# Citi Bike Data Analysis - Insurance Coverage and Distance Buckets

## Introduction
This notebook analyzes NYC Citi Bike trip data for January 2025. The goal is to:
- Determine how many trips exceed 30 minutes and would be covered by insurance.
- Calculate expected revenue from charging $0.20 per ride over 30 minutes.
- Analyze trip distances and visualize them in distance buckets.

## Data Preparation

- Read CSV files with schema inference  
- Select `started_at`, `ended_at`, `start_lat`, `start_lng`, `end_lat`, `end_lng` columns
- Cast timestamps and coordinates to proper types  
- Drop rows with missing values  
- Print schema and dropped row count  

In [None]:
from pyspark.sql import SparkSession
from pyspark.sql.functions import col
from pyspark.sql.types import DoubleType, TimestampType
from pyspark.sql.functions import col, when, radians, sin, cos, asin, sqrt
from geopy import distance
import matplotlib.pyplot as plt
import matplotlib.ticker as ticker
import pandas as pd

# Initialize Spark session
spark = SparkSession.builder.appName("CitiBikeAnalysis").config("spark.ui.showConsoleProgress", "false").getOrCreate()
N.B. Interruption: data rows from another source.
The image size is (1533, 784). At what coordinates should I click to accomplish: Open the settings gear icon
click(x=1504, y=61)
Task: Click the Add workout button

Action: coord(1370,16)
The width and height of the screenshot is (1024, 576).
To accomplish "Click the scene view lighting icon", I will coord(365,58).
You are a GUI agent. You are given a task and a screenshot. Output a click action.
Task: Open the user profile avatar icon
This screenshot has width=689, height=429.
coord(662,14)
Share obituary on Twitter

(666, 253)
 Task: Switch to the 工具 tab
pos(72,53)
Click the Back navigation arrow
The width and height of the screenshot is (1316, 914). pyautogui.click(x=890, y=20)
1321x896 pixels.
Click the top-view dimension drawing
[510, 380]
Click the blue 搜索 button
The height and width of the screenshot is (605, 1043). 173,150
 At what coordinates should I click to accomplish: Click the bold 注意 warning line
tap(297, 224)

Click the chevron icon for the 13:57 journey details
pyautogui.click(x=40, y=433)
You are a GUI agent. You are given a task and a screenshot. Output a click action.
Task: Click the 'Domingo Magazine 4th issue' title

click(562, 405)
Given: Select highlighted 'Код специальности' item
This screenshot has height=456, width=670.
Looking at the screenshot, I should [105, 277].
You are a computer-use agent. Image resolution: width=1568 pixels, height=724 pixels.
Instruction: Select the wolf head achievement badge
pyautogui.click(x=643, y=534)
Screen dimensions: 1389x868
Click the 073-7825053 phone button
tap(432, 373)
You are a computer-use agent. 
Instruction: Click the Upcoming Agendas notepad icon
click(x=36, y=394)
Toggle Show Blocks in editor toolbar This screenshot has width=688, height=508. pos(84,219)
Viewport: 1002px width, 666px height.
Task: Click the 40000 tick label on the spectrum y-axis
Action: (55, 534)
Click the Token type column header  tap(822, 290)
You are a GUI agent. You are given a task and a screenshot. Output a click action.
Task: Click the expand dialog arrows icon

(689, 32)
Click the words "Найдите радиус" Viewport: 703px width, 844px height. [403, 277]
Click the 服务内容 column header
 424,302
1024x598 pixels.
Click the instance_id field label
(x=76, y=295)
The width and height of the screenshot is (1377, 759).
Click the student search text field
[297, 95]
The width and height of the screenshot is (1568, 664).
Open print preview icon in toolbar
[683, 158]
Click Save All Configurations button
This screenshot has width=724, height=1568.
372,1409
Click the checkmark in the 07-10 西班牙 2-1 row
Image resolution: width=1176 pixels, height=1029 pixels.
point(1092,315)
# Read CSV files with automatic schema inference
df = spark.read.option("header", "true").option("inferSchema", "true").csv("202501-citibike-tripdata/*.csv")

# Print schema to inspect column names and types
df.printSchema()

# Select only the necessary columns, casting types where needed
df = df.select(
    col("started_at").cast(TimestampType()),
    col("ended_at").cast(TimestampType()),
    col("start_lat").cast(DoubleType()),
    col("start_lng").cast(DoubleType()),
    col("end_lat").cast(DoubleType()),
    col("end_lng").cast(DoubleType())
)

count_rows = df.count()
# Drop rows where any of the required columns contain NaN values
df = df.na.drop()

# Print row count after cleaning
print(f"Dropped {count_rows-df.count()} rows with N/A values")

df.printSchema()

## Trip Duration Calculation and Filtering Long Trips

We calculate trip duration by converting start and end timestamps to seconds and computing the difference.  
Trips longer than **30 minutes** (1800 seconds) are filtered and counted.


In [None]:
# Subtract timestamps and cast the result to long (seconds)
df = df.withColumn("tripduration", (col("ended_at") - col("started_at")).cast("long"))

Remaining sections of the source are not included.